There is No Sadness Without a Story
March 2008
This extract from byron katie’s book, question your thinking, change the world, tells us that happiness comes when we change the way we look at things
Until we know that death is as good as life, and that it always comes in its own sweet way, we’re going to take on the role of God without the awareness of it, and it’s always going to hurt. Whenever you mentally oppose what is, you’re going to experience sadness and apparent separation. There’s no sadness without a story. What is is. You are it.
My ninety-year-old mother is dying of pancreatic cancer. I’m taking care of her, cooking and cleaning for her, sleeping beside her, living in her apartment twenty-three hours a day (my husband takes me out for a walk every morning). It has been a month now. It’s as if her breath is the pulse of my life. I bathe her, I wash her in the most personal places, I medicate her, and I feel such a sense of gratitude. That’s me over there, dying of cancer, spending my last few days sleeping and watching TV and talking, medicated with the most marvellous painkilling drugs. I am amazed at the beauty and intricacies of her body, my body.

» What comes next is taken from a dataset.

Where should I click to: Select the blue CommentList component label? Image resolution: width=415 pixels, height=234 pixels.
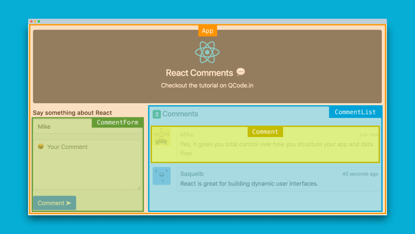point(355,112)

On the last day of her life, as I sit by her bedside, a shift takes place in her breathing, and I know: it’s only a matter of minutes now. And then another shift takes place, and I know. Our eyes lock, and a few moments later she’s gone. I look more deeply into the eyes that the mind has vacated, the mindless eyes, the eyes of the no-mind. I wait for a change to take place. I wait for the eyes to show me death, and nothing changes. She’s as present as she ver was. I love my story about her. How else could she ever exist?
I have a friend who, after doing inquiry sincerely for a number of years, came to understand that the world is a reflection of mind. She was married to a man who was the love of her life, and one day, while they were sitting on their couch, he had a heart attack and died in her arms. After the first shock and the tears, she began looking for grief, and there was none. For weeks she kept looking for grief, because her friends told her that grief was a necessary part of the healing process. And all she felt was a completeness: that there was nothing of him that she’d had while he was physically with her that she didn’t have now.
She told me that every time a sad thought about him appeared, she would immediately ask, “Is it true?” and see the turnaround, which washed away the sadness and replaced it with what was truer. “He was my best friend; I have no one to talk to now” became “I am my best friend; I have me to talk to now.” “I’ll miss his wisdom” became “I don’t miss his wisdom”; there was no way she could miss it, because she was that wisdom. Everything she thought she’d had in him she could find in herself; there was no difference. And because he turned out to be her, he couldn’t die. Without the story of life and death, she said, there was just love. He was always with her.